The Business Software Alliance (BSA) regularly targets small-to-medium sized businesses for expensive software audits to determine whether those businesses are in compliance with their BSA-member software licenses.

In furtherance of that effort, the BSA offers cash rewards to disgruntled current or former employees who provide information about allegedly unlicensed software installed on their employers’ computers.

However, in many cases, businesses targeted by the BSA discover that there appear to be significant discrepancies between the information apparently provided by the BSA’s confidential informants and the actual license-compliance status of those businesses.

Many businesses suspect that the cause of the discrepancy is the informants’ desire to profit from the BSA’s reward program. Regardless of the cause, however, when the audit materials submitted in an audit matter do not conform to the information supplied by the confidential informant, the BSA typically disputes the results.

The business then ends up incurring additional legal fees in an effort to authenticate those results and move the matter forward to a resolution.

Worse, though, even when the BSA discovers that its informant may have provided false information, it typically will not stop pursuing the copyright infringement claims.

The BSA’s loose definition of “unlicensed” software covers any software with no proof of purchase. Therefore, even though business records are only required to be kept for seven years for tax purposes, because the BSA requires dated proof of purchase in order to credit a business with license ownership, it effectively expects its business targets to keep their invoices for software license purchases forever.

The BSA thus justifies its continued pursuit of businesses, even in the face of an apparently unreliable informant, based less on principles of copyright law than on potentially inadequate accounting practices.
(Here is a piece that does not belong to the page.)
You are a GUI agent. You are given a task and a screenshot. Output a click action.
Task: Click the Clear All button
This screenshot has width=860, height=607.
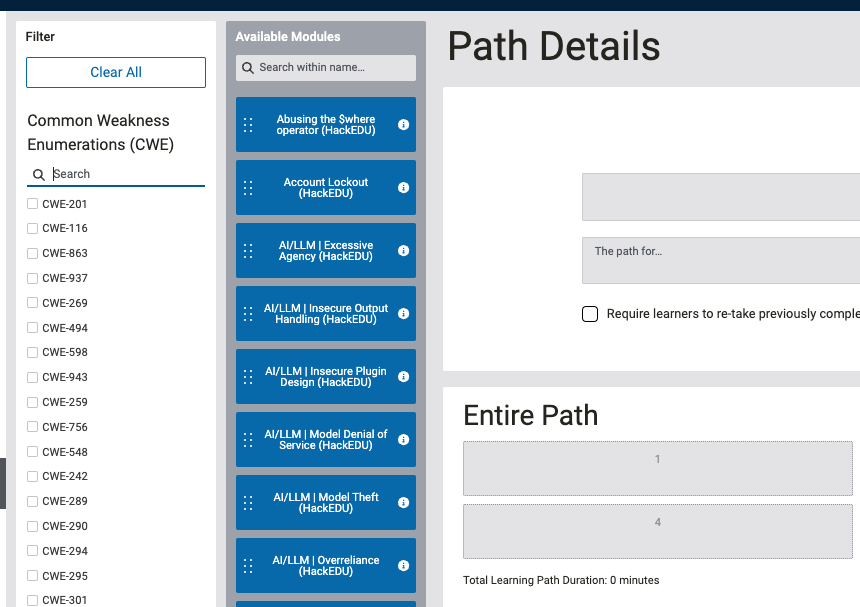click(x=116, y=72)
There is usually little recourse against the BSA or the informant for initiating legal action based on false information.

In some cases, a company may consider suing the informant on a breach of contract or breach of confidentiality claim, depending on the existence of any prior agreements with the informant, but the expense of such an action would be prohibitive for most businesses.

For these reasons and others, it is important for all companies, regardless of whether they are faced with a BSA audit, to be prepared to document their license ownership, to keep confidential all information relevant or potentially relevant to an audit, and to seek the assistance of counsel.